Morgan Hwang (; born 18 April 1941) is a Taiwanese business executive and politician.

Early career
Hwang earned a degree in economics from National Chung Hsing University's Taipei campus. He then obtained a master's and doctoral degree in business management from National Chengchi University. His teaching career, some of which was spent at NCHU, spanned three decades. Hwang spent eleven years working for Sampo Corporation, seven years at China Color Printing, and two years with .

He became chairman of Taiwan Tobacco and Liquor Corporation in October 2002, shortly after TTL had been renamed from the Taiwan Tobacco and Wine Monopoly Bureau. Weeks after taking the position, Hwang backed government efforts to test for bootleg rice wine, announcing that TTL would provide free wine testing in partnerships with local authorities. He stated in 2003 that TTL's Long Life cigarettes would be sold in China. However, the products did not hit the Chinese market until late 2004. Hwang's attempt to market Taiwan Beer in China saw similar delays. Under Hwang, TTL also turned to younger drinkers and the international market to expand business. As chairman, Hwang explored privatization of the company with multiple investors. However, employees rejected the plan in an April 2004 vote. Later, Hwang stated that privatization would still occur.

In July 2005, Huang assumed the chairmanship of the Taiwan Power Company.

§ **Provided records**
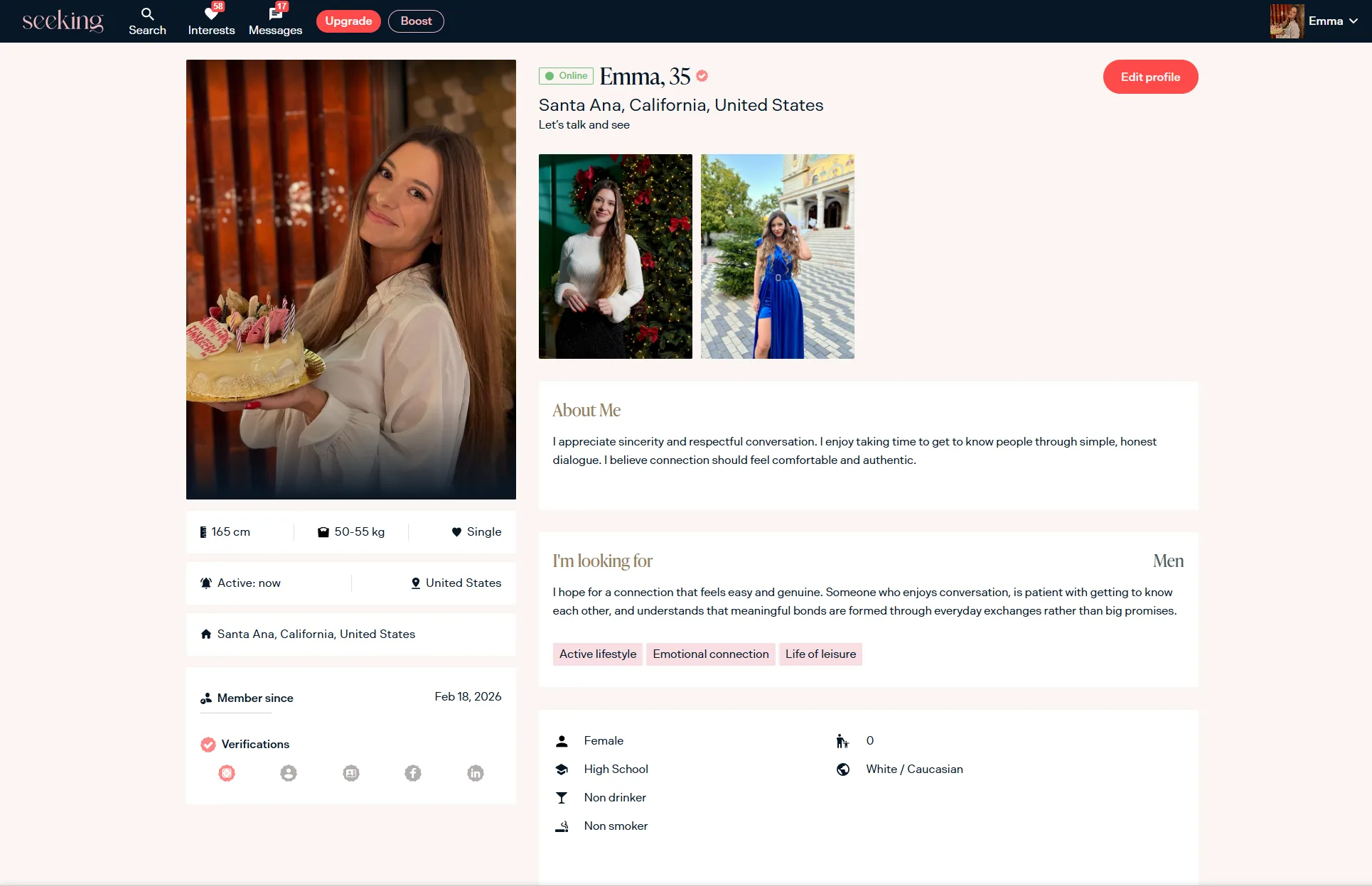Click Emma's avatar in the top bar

---

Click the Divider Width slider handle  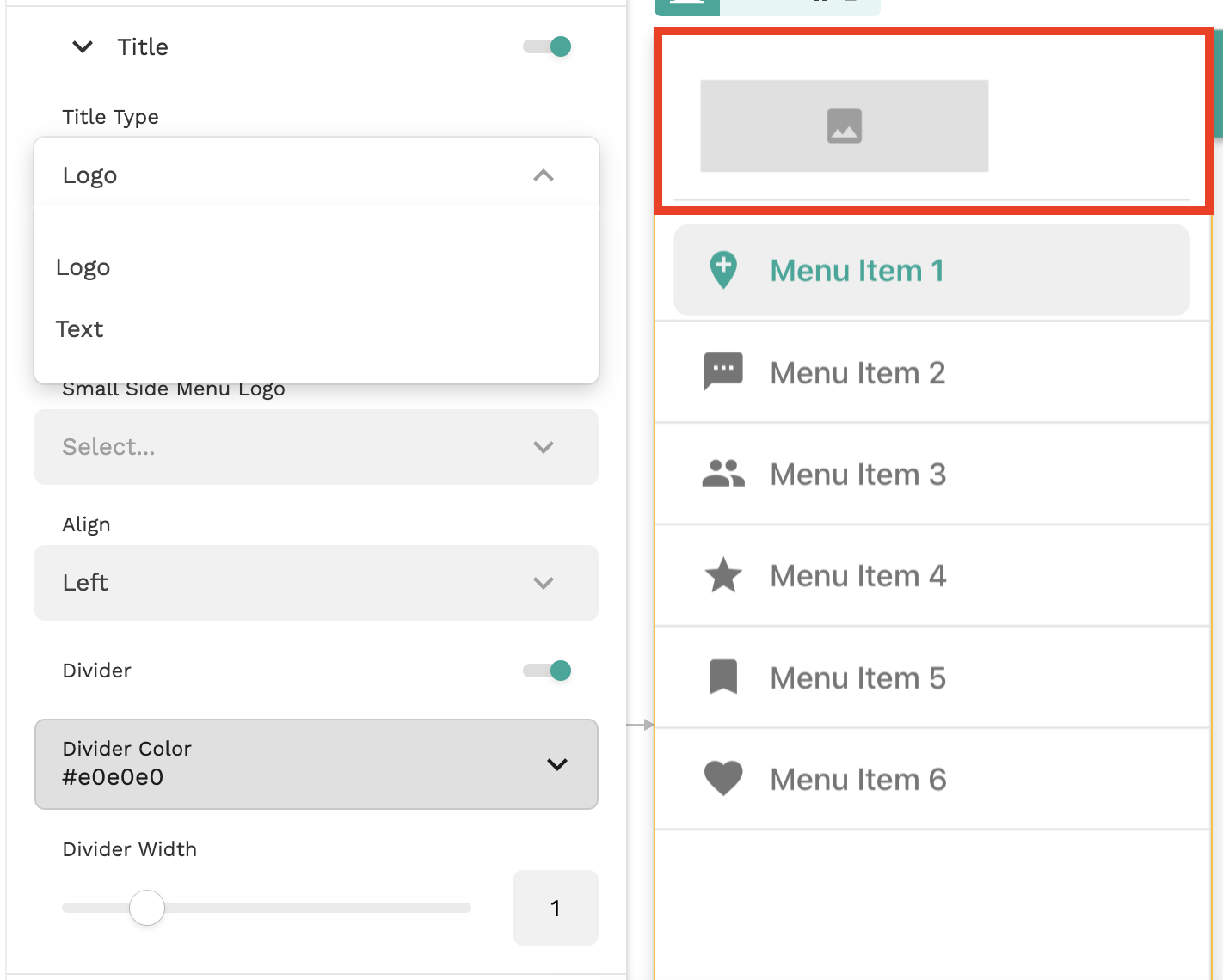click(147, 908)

---

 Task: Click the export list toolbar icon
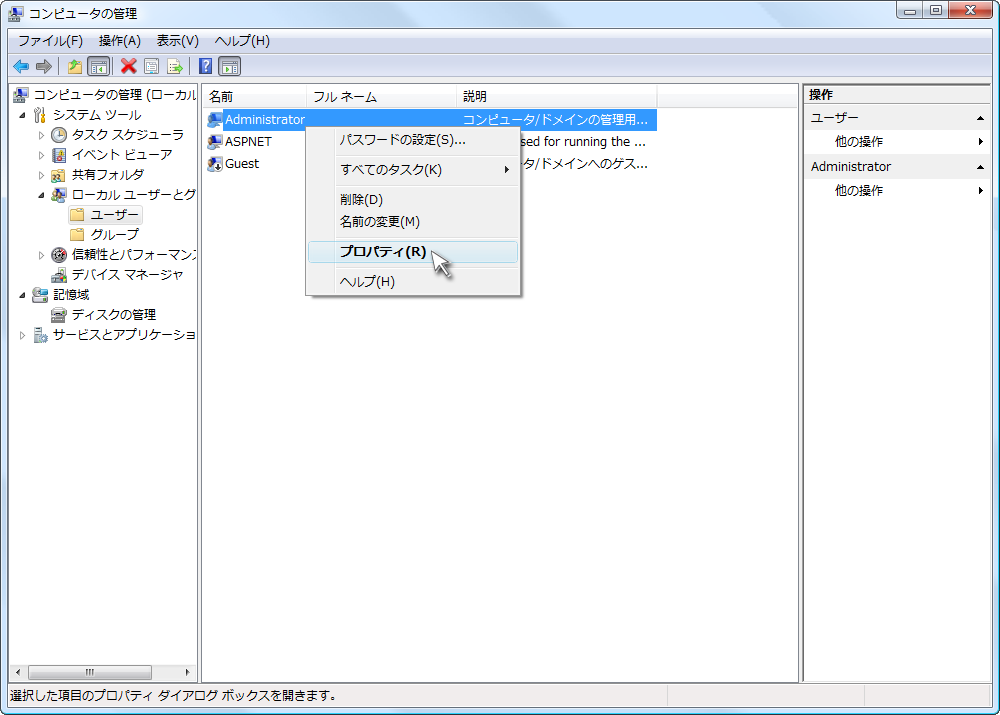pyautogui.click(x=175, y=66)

§ **Directive A**
Answer these questions from the Morgan Hwang text:
(i) On what date was Hwang born?
(ii) Which university awarded his master's and doctoral degrees in business management?
(iii) In what month and year did TTL employees reject the privatization plan?
§ **Directive B**
List every time reference in the Morgan Hwang text that includes a year.
§ **Directive C**
Summarize the Morgan Hwang text in two sentences.
The records that come after the text are unrelated material.

§ **Expected output A**
(i) 18 April 1941
(ii) National Chengchi University
(iii) April 2004

§ **Expected output B**
- 18 April 1941
- October 2002
- 2003
- late 2004
- April 2004
- July 2005

§ **Expected output C**
Morgan Hwang, a Taiwanese business executive and politician born in 1941, studied economics and business management, taught for three decades, and worked at companies including Sampo Corporation and China Color Printing. He became chairman of Taiwan Tobacco and Liquor Corporation in October 2002, where he pushed sales in China and explored privatization, which employees rejected in 2004, and in July 2005 he took the chairmanship of the Taiwan Power Company.